*Exercise objective:* Transcribe the entries that follow, word for word.
START Data in this exercise
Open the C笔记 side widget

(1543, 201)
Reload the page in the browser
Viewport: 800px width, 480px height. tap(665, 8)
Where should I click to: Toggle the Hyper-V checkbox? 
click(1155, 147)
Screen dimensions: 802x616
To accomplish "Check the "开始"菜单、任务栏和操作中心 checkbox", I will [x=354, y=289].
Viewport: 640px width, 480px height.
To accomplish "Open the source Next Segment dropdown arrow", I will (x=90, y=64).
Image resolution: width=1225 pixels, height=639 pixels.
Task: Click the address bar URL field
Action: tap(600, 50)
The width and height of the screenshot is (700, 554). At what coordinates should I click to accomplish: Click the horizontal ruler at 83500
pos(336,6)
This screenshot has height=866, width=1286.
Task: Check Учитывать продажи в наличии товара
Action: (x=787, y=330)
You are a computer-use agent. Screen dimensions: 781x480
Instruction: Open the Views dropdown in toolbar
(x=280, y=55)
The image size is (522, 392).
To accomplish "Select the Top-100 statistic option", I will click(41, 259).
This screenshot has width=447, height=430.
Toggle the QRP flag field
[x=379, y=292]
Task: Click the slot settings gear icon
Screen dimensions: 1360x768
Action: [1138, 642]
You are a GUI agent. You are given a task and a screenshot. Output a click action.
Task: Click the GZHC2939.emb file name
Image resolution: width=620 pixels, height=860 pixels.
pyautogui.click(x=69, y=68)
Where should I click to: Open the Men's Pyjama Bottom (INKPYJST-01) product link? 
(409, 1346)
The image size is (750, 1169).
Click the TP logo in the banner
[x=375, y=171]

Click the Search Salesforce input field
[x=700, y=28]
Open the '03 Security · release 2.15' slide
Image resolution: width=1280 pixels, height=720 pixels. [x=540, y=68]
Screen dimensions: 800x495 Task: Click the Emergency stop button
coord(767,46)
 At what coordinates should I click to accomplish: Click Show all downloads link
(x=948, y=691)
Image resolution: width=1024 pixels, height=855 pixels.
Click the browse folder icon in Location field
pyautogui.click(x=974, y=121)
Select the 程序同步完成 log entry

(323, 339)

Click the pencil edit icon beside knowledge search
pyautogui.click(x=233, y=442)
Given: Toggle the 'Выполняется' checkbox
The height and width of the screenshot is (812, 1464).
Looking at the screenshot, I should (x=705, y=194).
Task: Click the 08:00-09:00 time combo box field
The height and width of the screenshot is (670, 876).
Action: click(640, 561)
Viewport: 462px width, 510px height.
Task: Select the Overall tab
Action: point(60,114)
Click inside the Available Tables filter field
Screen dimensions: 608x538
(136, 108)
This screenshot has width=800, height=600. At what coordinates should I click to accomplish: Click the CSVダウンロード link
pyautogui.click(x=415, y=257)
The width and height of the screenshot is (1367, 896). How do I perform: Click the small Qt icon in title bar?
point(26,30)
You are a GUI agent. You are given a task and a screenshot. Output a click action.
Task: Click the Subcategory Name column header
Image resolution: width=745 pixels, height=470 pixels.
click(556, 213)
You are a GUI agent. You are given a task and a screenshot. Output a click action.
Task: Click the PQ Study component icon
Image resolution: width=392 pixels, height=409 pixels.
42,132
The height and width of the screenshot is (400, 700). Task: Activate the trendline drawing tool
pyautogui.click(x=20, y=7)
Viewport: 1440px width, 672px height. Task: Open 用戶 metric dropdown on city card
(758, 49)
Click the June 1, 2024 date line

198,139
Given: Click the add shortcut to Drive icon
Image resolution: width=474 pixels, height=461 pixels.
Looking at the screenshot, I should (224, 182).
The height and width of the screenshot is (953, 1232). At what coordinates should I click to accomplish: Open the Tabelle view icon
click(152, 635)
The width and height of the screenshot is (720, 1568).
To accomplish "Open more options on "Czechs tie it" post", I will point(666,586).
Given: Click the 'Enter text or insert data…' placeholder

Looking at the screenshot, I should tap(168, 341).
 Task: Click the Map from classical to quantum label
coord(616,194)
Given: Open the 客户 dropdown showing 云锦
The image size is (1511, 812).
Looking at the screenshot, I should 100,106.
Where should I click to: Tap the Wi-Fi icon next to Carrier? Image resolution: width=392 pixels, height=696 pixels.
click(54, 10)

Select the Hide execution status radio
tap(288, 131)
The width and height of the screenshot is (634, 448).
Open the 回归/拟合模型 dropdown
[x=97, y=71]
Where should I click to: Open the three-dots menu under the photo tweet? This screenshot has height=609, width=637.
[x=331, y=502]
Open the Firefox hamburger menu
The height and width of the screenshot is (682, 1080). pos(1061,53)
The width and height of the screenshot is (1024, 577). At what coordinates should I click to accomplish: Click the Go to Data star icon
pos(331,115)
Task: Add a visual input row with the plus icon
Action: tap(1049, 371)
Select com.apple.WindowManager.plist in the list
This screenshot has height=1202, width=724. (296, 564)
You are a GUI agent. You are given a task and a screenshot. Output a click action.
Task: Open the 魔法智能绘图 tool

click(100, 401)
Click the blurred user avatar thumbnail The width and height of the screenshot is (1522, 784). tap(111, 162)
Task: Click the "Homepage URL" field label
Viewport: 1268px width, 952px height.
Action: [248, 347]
END Data in this exercise
*Written solution:*
Open the C笔记 side widget

(1543, 201)
Reload the page in the browser
Viewport: 800px width, 480px height. tap(665, 8)
Where should I click to: Toggle the Hyper-V checkbox? 
click(1155, 147)
Screen dimensions: 802x616
To accomplish "Check the "开始"菜单、任务栏和操作中心 checkbox", I will [x=354, y=289].
Viewport: 640px width, 480px height.
To accomplish "Open the source Next Segment dropdown arrow", I will (x=90, y=64).
Image resolution: width=1225 pixels, height=639 pixels.
Task: Click the address bar URL field
Action: tap(600, 50)
The width and height of the screenshot is (700, 554). At what coordinates should I click to accomplish: Click the horizontal ruler at 83500
pos(336,6)
This screenshot has height=866, width=1286.
Task: Check Учитывать продажи в наличии товара
Action: (x=787, y=330)
You are a computer-use agent. Screen dimensions: 781x480
Instruction: Open the Views dropdown in toolbar
(x=280, y=55)
The image size is (522, 392).
To accomplish "Select the Top-100 statistic option", I will click(41, 259).
This screenshot has width=447, height=430.
Toggle the QRP flag field
[x=379, y=292]
Task: Click the slot settings gear icon
Screen dimensions: 1360x768
Action: [1138, 642]
You are a GUI agent. You are given a task and a screenshot. Output a click action.
Task: Click the GZHC2939.emb file name
Image resolution: width=620 pixels, height=860 pixels.
pyautogui.click(x=69, y=68)
Where should I click to: Open the Men's Pyjama Bottom (INKPYJST-01) product link? 
(409, 1346)
The image size is (750, 1169).
Click the TP logo in the banner
[x=375, y=171]

Click the Search Salesforce input field
[x=700, y=28]
Open the '03 Security · release 2.15' slide
Image resolution: width=1280 pixels, height=720 pixels. [x=540, y=68]
Screen dimensions: 800x495 Task: Click the Emergency stop button
coord(767,46)
 At what coordinates should I click to accomplish: Click Show all downloads link
(x=948, y=691)
Image resolution: width=1024 pixels, height=855 pixels.
Click the browse folder icon in Location field
pyautogui.click(x=974, y=121)
Select the 程序同步完成 log entry

(323, 339)

Click the pencil edit icon beside knowledge search
pyautogui.click(x=233, y=442)
Given: Toggle the 'Выполняется' checkbox
The height and width of the screenshot is (812, 1464).
Looking at the screenshot, I should (x=705, y=194).
Task: Click the 08:00-09:00 time combo box field
The height and width of the screenshot is (670, 876).
Action: click(640, 561)
Viewport: 462px width, 510px height.
Task: Select the Overall tab
Action: point(60,114)
Click inside the Available Tables filter field
Screen dimensions: 608x538
(136, 108)
This screenshot has width=800, height=600. At what coordinates should I click to accomplish: Click the CSVダウンロード link
pyautogui.click(x=415, y=257)
The width and height of the screenshot is (1367, 896). How do I perform: Click the small Qt icon in title bar?
point(26,30)
You are a GUI agent. You are given a task and a screenshot. Output a click action.
Task: Click the Subcategory Name column header
Image resolution: width=745 pixels, height=470 pixels.
click(556, 213)
You are a GUI agent. You are given a task and a screenshot. Output a click action.
Task: Click the PQ Study component icon
Image resolution: width=392 pixels, height=409 pixels.
42,132
The height and width of the screenshot is (400, 700). Task: Activate the trendline drawing tool
pyautogui.click(x=20, y=7)
Viewport: 1440px width, 672px height. Task: Open 用戶 metric dropdown on city card
(758, 49)
Click the June 1, 2024 date line

198,139
Given: Click the add shortcut to Drive icon
Image resolution: width=474 pixels, height=461 pixels.
Looking at the screenshot, I should (224, 182).
The height and width of the screenshot is (953, 1232). At what coordinates should I click to accomplish: Open the Tabelle view icon
click(152, 635)
The width and height of the screenshot is (720, 1568).
To accomplish "Open more options on "Czechs tie it" post", I will point(666,586).
Given: Click the 'Enter text or insert data…' placeholder

Looking at the screenshot, I should tap(168, 341).
 Task: Click the Map from classical to quantum label
coord(616,194)
Given: Open the 客户 dropdown showing 云锦
The image size is (1511, 812).
Looking at the screenshot, I should 100,106.
Where should I click to: Tap the Wi-Fi icon next to Carrier? Image resolution: width=392 pixels, height=696 pixels.
click(54, 10)

Select the Hide execution status radio
tap(288, 131)
The width and height of the screenshot is (634, 448).
Open the 回归/拟合模型 dropdown
[x=97, y=71]
Where should I click to: Open the three-dots menu under the photo tweet? This screenshot has height=609, width=637.
[x=331, y=502]
Open the Firefox hamburger menu
The height and width of the screenshot is (682, 1080). pos(1061,53)
The width and height of the screenshot is (1024, 577). At what coordinates should I click to accomplish: Click the Go to Data star icon
pos(331,115)
Task: Add a visual input row with the plus icon
Action: tap(1049, 371)
Select com.apple.WindowManager.plist in the list
This screenshot has height=1202, width=724. (296, 564)
You are a GUI agent. You are given a task and a screenshot. Output a click action.
Task: Open the 魔法智能绘图 tool

click(100, 401)
Click the blurred user avatar thumbnail The width and height of the screenshot is (1522, 784). tap(111, 162)
Task: Click the "Homepage URL" field label
Viewport: 1268px width, 952px height.
Action: [248, 347]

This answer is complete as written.